TEXT SHOWN:
State v. Mertz

Decision Date08 December 1995
Docket NumberNo. 74027,74027
Citation907 P.2d 847,258 Kan. 745
PartiesSTATE of Kansas, Appellant, v. John D. MERTZ, Appellee.
CourtKansas Supreme Court

Syllabus by the Court

1. A trial court's decision that double jeopardy applies to uncontroverted facts is a determination of law. Thus, this court may exercise an unlimited, de novo standard of review.

2. The Fifth Amendment Double Jeopardy Clause of the United States Constitution states: "[N]or shall any person be subject for the same offence to be twice put in jeopardy of life or limb." The double jeopardy guaranty is enforceable against the states through the Fourteenth Amendment. The double jeopardy protection guaranteed in the Kansas Constitution Bill of Rights is equivalent to the protection guaranteed in the United States Constitution.

3. The Double Jeopardy Clause of the United States Constitution provides three different types of protection for a person charged with a crime. Double jeopardy protection shields an accused from: (1) a second prosecution for the same offense after acquittal, (2) a second prosecution for the same offense after conviction, and (3) multiple punishments for the same offense.

4. The determination of whether a given civil sanction constitutes punishment for double jeopardy purposes requires a particularized assessment of the penalty which the sanction may fairly be said to serve. A civil as well as a criminal sanction constitutes punishment when the sanction as applied in the individual case serves the goals of punishment.

5. A civil sanction that cannot fairly be said solely to serve a remedial purpose, but rather can only be explained as also serving either retributive or deterrent purposes, is punishment.

EXCERPTED RECORDS:

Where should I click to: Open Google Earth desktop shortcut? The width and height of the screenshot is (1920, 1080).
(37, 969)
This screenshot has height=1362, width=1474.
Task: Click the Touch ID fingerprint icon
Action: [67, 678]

DIRECTIVE: According to the State v. Mertz text, which amendment makes the double jeopardy guaranty enforceable against the states? The entries play no part in what is asked here.

REPLY: The Fourteenth Amendment.